Dataset items:
____________________
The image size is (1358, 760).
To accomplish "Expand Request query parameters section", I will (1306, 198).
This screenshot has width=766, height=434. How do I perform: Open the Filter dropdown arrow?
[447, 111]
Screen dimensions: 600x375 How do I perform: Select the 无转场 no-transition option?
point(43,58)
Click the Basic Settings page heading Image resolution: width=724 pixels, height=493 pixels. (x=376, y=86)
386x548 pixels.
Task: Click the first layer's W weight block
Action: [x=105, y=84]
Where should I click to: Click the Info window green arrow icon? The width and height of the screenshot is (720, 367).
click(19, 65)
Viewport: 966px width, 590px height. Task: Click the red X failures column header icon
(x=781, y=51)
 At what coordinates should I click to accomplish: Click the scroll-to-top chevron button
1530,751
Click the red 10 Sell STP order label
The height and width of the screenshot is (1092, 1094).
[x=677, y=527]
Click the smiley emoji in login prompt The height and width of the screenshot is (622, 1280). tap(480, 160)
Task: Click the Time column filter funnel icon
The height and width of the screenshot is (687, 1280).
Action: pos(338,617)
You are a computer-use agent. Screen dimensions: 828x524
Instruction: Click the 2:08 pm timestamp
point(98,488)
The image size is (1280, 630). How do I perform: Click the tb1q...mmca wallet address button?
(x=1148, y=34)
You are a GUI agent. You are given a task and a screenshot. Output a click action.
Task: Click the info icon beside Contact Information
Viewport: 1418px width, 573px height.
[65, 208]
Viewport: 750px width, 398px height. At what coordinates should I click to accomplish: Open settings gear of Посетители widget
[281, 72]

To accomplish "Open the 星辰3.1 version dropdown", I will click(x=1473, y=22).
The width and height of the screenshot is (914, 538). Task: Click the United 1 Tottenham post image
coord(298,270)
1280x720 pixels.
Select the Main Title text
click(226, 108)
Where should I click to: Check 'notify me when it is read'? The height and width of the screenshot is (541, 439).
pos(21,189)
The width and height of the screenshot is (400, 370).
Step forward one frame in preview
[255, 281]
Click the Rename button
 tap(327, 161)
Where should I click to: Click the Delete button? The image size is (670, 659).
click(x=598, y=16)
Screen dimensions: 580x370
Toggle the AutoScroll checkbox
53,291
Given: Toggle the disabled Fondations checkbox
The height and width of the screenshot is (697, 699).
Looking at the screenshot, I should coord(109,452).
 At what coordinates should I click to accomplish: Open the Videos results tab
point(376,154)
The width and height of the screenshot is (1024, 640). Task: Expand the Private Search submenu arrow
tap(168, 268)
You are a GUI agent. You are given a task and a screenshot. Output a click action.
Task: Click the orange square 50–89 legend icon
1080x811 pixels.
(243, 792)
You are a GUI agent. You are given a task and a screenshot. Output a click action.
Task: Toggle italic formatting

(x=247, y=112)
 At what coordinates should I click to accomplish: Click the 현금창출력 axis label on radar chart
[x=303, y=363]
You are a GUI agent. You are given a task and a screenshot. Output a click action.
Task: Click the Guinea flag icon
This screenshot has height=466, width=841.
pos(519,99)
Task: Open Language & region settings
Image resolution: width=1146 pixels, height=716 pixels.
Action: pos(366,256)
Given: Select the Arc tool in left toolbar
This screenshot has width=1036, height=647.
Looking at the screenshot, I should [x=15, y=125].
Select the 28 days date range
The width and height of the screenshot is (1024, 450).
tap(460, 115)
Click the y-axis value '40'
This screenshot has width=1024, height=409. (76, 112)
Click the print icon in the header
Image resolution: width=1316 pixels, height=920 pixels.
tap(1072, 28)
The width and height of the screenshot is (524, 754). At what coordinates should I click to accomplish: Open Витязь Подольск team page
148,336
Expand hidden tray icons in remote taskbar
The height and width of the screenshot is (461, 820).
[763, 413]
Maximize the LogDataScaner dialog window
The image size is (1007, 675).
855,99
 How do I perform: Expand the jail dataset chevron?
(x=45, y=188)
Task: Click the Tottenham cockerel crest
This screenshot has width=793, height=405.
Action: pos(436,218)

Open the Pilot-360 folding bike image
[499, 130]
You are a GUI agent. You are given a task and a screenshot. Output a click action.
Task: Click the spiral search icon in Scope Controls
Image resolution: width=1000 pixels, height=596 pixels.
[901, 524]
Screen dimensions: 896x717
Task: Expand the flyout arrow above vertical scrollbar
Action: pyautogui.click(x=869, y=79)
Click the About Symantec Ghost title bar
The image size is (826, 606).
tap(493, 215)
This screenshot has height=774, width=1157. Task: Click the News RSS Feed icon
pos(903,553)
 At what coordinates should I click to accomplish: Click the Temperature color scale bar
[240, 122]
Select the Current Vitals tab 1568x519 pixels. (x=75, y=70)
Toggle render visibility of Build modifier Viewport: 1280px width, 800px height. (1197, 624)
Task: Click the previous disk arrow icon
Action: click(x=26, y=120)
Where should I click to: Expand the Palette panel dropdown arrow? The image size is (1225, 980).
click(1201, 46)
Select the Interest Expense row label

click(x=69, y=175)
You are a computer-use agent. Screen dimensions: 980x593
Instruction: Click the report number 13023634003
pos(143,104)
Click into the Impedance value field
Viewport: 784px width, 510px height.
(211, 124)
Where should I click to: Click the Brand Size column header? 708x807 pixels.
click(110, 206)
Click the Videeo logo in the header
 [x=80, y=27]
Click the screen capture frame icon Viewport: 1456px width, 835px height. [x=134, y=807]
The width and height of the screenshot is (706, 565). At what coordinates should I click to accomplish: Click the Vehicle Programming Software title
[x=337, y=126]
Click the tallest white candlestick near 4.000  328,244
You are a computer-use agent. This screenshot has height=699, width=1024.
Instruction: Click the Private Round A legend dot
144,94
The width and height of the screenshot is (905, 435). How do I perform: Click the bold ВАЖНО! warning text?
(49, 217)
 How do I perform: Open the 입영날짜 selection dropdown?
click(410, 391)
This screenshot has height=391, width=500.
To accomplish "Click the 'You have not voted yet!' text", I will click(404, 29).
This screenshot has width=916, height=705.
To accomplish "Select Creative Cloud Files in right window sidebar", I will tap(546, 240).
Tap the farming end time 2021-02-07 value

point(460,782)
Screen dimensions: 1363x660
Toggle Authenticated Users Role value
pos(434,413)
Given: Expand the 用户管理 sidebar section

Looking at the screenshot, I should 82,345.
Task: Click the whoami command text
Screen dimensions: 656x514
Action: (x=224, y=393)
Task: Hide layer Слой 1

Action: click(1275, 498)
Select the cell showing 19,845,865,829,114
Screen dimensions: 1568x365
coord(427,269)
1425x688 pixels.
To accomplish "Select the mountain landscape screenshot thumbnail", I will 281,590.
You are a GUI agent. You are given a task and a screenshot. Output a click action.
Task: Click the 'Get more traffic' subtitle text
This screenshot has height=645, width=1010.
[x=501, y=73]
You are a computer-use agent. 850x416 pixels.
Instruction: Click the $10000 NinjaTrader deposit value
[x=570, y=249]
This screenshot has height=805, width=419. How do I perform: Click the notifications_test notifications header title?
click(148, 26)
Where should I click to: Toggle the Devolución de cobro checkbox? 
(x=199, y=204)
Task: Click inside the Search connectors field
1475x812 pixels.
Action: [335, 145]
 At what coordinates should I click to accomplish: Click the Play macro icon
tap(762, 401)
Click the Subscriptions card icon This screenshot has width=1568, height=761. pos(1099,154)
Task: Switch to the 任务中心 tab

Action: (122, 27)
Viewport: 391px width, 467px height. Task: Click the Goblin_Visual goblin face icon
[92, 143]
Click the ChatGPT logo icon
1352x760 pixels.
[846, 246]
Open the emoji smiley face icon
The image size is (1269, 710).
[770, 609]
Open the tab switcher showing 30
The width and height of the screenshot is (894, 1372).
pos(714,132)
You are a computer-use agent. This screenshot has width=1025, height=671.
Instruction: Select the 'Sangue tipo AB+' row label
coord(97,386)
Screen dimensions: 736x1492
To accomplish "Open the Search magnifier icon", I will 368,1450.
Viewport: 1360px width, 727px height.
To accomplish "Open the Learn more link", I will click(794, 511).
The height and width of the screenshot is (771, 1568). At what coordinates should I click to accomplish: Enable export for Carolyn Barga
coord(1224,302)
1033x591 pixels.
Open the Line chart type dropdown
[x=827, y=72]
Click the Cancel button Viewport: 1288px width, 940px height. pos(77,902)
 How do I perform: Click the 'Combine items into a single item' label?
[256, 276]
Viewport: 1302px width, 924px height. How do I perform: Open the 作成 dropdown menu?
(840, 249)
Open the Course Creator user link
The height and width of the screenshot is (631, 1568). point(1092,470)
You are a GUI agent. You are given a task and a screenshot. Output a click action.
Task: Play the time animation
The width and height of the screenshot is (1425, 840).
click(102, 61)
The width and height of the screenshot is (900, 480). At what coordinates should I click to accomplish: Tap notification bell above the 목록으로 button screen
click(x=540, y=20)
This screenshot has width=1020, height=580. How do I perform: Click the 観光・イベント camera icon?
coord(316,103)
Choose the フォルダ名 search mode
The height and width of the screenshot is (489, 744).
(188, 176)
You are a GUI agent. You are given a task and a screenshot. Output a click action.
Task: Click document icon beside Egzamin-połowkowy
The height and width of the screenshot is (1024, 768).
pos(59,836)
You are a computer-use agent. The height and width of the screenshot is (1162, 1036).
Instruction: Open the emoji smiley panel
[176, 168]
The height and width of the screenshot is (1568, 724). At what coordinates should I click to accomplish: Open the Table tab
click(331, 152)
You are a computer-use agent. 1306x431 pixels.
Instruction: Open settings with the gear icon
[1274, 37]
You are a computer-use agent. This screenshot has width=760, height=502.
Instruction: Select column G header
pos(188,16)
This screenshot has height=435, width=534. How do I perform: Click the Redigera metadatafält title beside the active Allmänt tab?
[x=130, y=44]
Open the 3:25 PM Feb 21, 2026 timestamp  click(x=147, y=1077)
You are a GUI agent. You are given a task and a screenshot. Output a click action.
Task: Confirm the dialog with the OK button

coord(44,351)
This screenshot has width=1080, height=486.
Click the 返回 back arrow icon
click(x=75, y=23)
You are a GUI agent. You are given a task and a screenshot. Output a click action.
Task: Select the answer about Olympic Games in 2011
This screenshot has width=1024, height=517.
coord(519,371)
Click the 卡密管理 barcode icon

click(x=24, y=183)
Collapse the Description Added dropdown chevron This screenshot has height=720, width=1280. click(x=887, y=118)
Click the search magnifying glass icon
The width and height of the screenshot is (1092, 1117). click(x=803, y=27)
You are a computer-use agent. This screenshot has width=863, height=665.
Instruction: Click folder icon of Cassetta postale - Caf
____________________
Aim of the exercise
All lines of the records containing "more" should be shown.

Output of the exercise
Task: Click the 'Get more traffic' subtitle text
To accomplish "Open the Learn more link", I will click(794, 511).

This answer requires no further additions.